「海抜0m」「蛇行道路」に挑んだ東西線! 都心~千葉を結ぶ首都圏通勤輸送の大動脈誕生、その軌跡とは
東京メトロ東西線は、1964年の開業以来、千葉県西船橋まで都心とベッドタウンを直結し、延べ3年余りに及ぶ難工事や隅田川トンネル突破を経て、首都圏通勤輸送の大動脈として地域開発と沿線価値を押し上げてきた。
高架と地下の先見の知恵

こうした難工事を解決するために導入されたのがシールド工法である。現在では多くの鉄道やトンネル工事で使われている技術だが、当時は営団初の試みであった。門前仲町~東陽町間は、この工法により無事に開通した。
シールド工法とは、地上から開削せず地下を掘り進め、前面を盾のようなもので支えながら周囲を鉄筋コンクリートで囲み、トンネルを完成させる工法である。これを選択すると、地下水の少ないシルト層を掘ることになり、地上の交通への影響も抑えられるため経済的な利点がある。ただし地質が安定しているとはいえ、難工事には変わらず、掘削には3年余りを要した。
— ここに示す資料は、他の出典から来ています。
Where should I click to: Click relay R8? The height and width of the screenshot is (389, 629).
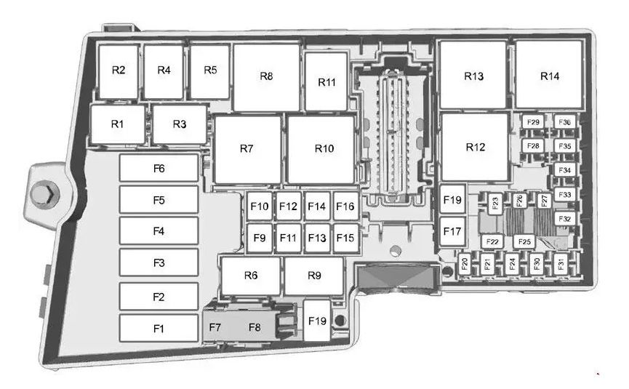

この区間で掘削した最も深い場所は木場駅付近で、地上から18mを走っている。なお、東陽町駅以東は荒川付近から地上に現れ、高架で走行する。これは当時、田畑が多く地下を掘る必要がなかったためであり、将来の市街地化を見越した高架化には先見の明があったといえる。
こうして数々の困難を乗り越えて建設された東西線の東側終点、船橋市は近年、都心まで短時間でアクセスできることから、首都圏の「住みたい街ランキング」の上位に名を連ねている。